* [TAREFAS]
**a)** No texto sobre São Francisco, o que o transformou enquanto servia em uma das guerras de ocasião?
**b)** Retome o texto sobre São Francisco e continue-o a partir da última frase apresentada.

Livre Pensador*

Alexandre, O Pequeno (resgatado na rua) e eu…

Sou franciscano. Porém, não sou católico. Tenho certeza que São Francisco me permite essa rebeldia. Ele mesmo se rebelou contra o que era imposto como regramentos que impedissem viver o que o seu coração mandava vivenciar. Homem do mundo, foi transformado pelas experiências do mundo. A violência, a fome, a precariedade da vida, todas essas facetas vividas enquanto servia em uma das guerras de ocasião, o transformaram. Ele começou a se conectar consigo mesmo, a se abrir para as coisas tangíveis e intangíveis, a ouvir vozes interiores e exteriores – expressões para quais normalmente fechamos os sentidos d’alma.

* [MATERIAL FORNECIDO]
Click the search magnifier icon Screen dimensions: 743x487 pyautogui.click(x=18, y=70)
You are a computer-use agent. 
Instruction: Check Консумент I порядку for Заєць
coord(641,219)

* [RESPOSTAS]
**a)** A violência, a fome e a precariedade da vida.

**b)**
Ele teve coragem para empreender a viagem mais árdua, que quando se inicia, não há volta – ser pequeno. Um dia, pensei em seguir o seu caminho. Tentei seguir os mandamentos da Igreja para tal percurso. Cheguei a visitar um seminário franciscano que me influenciou de maneira decisiva. Gostei do ambiente, dos estudantes, dos objetivos propostos, mas… ainda mantinha dúvidas de qual sentido seguir. Lá mesmo, em um canto dos muitos corredores do prédio estava uma maquete que mostrava os vários caminhos para chegar a Deus. Um desses caminhos era a formação de uma família. Eu tinha 26 anos e desde os 16 havia enveredado profundamente por uma religiosidade que não respeitava limites. Estudei o Cristianismo, o Maometismo, o Hinduísmo, o Budismo, as demais filosofias orientais, as crenças africanas e tudo mais que dissesse respeito à transcendência do espírito. Construí uma crença amalgamada que só fazia sentido para mim. O que fizesse o meu coração bater mais forte eu me identificava. Percebi que a Verdade tem muitas facetas, tal qual um diamante que reflete uma luminância diferente dependendo da forma que a luz o toca.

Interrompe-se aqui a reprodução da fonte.